Prior to The Onedin Line, vicars were previously shocked when entire congregations stayed in to watch The Forsyte Saga every Sunday night in the late 60s and even altered their service patterns to fit in with it.

Since then, Poldark, Upstairs Downstairs, various Dickens, Austen and Conan Doyle adaptations and a myriad of other costume dramas, epic and not so epic, have all taken their turn to enthral us with their vanished values and worlds in our increasingly cynical and moral compassless times.

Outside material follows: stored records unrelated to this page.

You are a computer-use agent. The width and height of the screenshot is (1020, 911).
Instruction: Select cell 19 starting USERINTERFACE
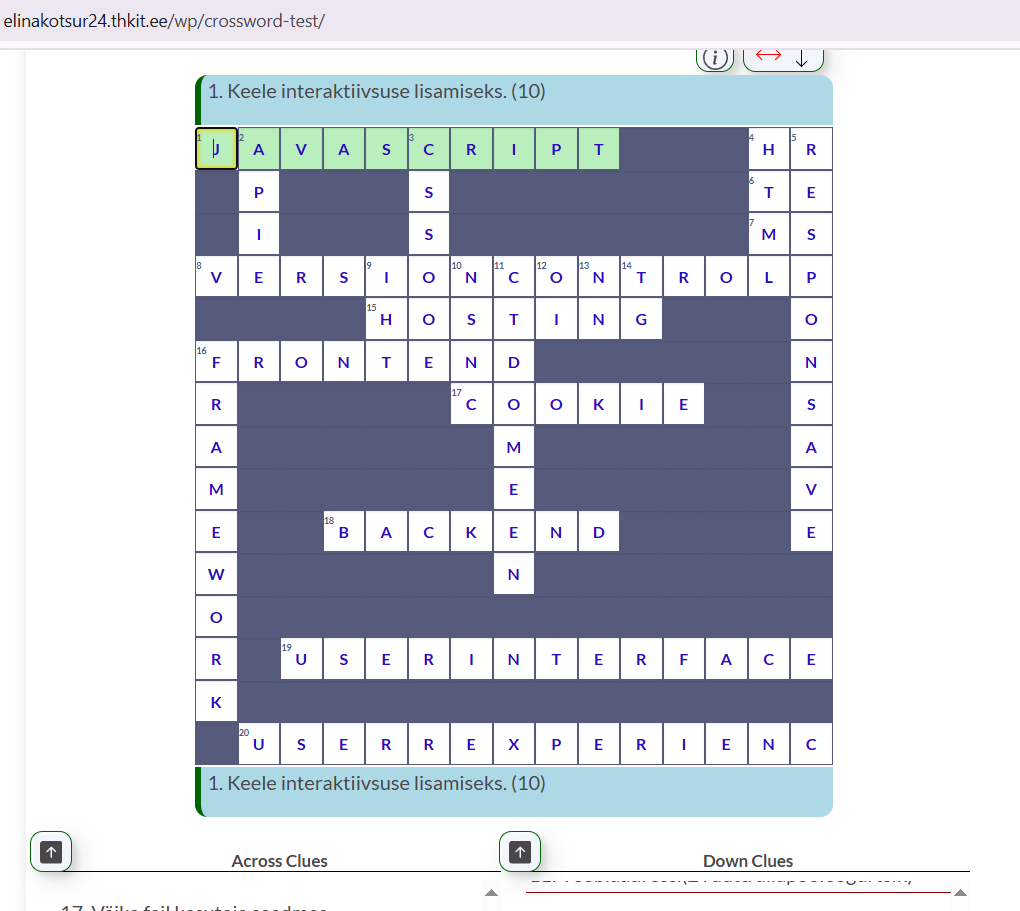[x=301, y=660]
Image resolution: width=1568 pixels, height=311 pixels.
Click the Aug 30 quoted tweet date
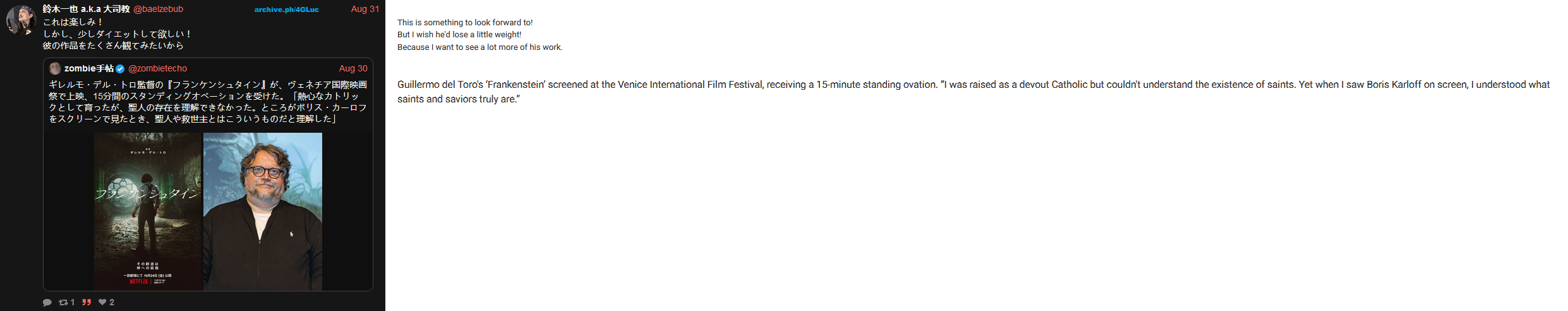pyautogui.click(x=353, y=68)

I for one have relished them all except for some appalling and highly unnecessary remakes of The Forsyte Saga, Pride and Prejudice, Bleak House and David Copperfield, among others.
In fact the one thing which annoys me most about costume dramas are the constant re-makes of the same dozen or so most popular titles when there are so many classic books out there which have never even been adapted. George Eliot for example has often been considered too challenging but when the risk was taken and 'Middlemarch' was produced, it was a triumph! Ditto Elizabeth Gaskell's 'Cranford' though perhaps Anthony Trollope is a slightly more acquired taste with his political 'The Way We Live Now' but I feel sure his work would have built a significant following had they taken a risk with more of his books.
'Lark Rise to Candleford' took the novel approach of using up the material from Flora Thompson's original book fairly quickly and then writing lots of new stories using the same characters to spin out half a dozen series. With mixed results I may say, though it still proved as addictive as crack cocaine and a runaway success commercially.

'Downton Abbey' albeit not based on a classic but written by the very much still alive, Julian Fellowes, has proven that our appetite for period drama remains as voracious as ever, critical as we may be that historical details are not as scrupulously poured over as in the past to leave the odd TV aerial in shot in 1913. We may prefer a classless society in real life, but that doesn't necessarily make for good or textural telly.

Another function such dramas undoubtedly serve is to remind us of our Britishness in a modern world where our national identity is increasingly blurred. Which is not to condone the less desirable aspects we have shed, more acknowledge that plenty was also lost which was worth retaining and celebrating such as good manners, concern for one another, community, backbone, moral turpitude and having both a love and a duty to one's country. And as the writer Julian Fellowes points out, not all Lords of the Manor were obnoxious users of the peasantry, many were good and benevolent employers who provided work for the majority of their villages and sponsored welfare and education for the children of their workers, even though this was also in their interests if they wished to run a thriving estate.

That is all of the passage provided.